§ TASK BRIEF:
Wherever the word "Open" appears in a line of the data, that line should be copied.

Stored records:
★ ★ ★ ★ ★ ★ ★

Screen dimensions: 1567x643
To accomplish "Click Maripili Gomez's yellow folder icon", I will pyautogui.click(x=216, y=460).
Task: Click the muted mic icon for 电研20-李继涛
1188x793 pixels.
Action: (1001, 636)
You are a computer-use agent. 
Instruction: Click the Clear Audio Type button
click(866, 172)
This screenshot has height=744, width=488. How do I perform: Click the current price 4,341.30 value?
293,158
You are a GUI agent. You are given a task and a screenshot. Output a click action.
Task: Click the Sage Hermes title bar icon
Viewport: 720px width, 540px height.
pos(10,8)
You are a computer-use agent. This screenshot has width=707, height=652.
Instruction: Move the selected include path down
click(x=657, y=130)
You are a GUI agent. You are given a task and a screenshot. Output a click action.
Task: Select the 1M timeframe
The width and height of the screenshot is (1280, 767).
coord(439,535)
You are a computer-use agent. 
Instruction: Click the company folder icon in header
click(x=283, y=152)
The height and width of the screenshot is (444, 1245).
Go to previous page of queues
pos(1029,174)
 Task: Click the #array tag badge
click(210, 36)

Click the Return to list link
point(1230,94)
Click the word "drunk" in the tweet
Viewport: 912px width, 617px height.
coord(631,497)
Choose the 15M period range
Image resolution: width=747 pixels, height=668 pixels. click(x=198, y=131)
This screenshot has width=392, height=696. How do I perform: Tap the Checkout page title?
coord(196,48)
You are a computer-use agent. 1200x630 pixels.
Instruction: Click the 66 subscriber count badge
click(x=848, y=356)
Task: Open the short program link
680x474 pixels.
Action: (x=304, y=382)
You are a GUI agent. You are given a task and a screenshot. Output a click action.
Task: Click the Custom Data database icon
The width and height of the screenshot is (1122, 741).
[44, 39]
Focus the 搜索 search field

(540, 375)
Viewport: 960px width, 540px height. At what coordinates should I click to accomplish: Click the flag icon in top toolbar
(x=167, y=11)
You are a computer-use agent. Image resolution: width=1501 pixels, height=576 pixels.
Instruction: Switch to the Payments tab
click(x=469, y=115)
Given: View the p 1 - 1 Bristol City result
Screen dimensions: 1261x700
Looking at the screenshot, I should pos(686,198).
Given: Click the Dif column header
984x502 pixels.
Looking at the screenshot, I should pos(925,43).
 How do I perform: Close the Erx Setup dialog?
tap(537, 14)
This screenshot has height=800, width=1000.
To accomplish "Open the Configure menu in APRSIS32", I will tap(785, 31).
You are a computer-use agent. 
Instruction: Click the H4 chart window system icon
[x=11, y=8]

★ ★ ★ ★ ★ ★ ★

§ EXERCISE OUTPUT:
Task: Open the short program link
To accomplish "Open the Configure menu in APRSIS32", I will tap(785, 31).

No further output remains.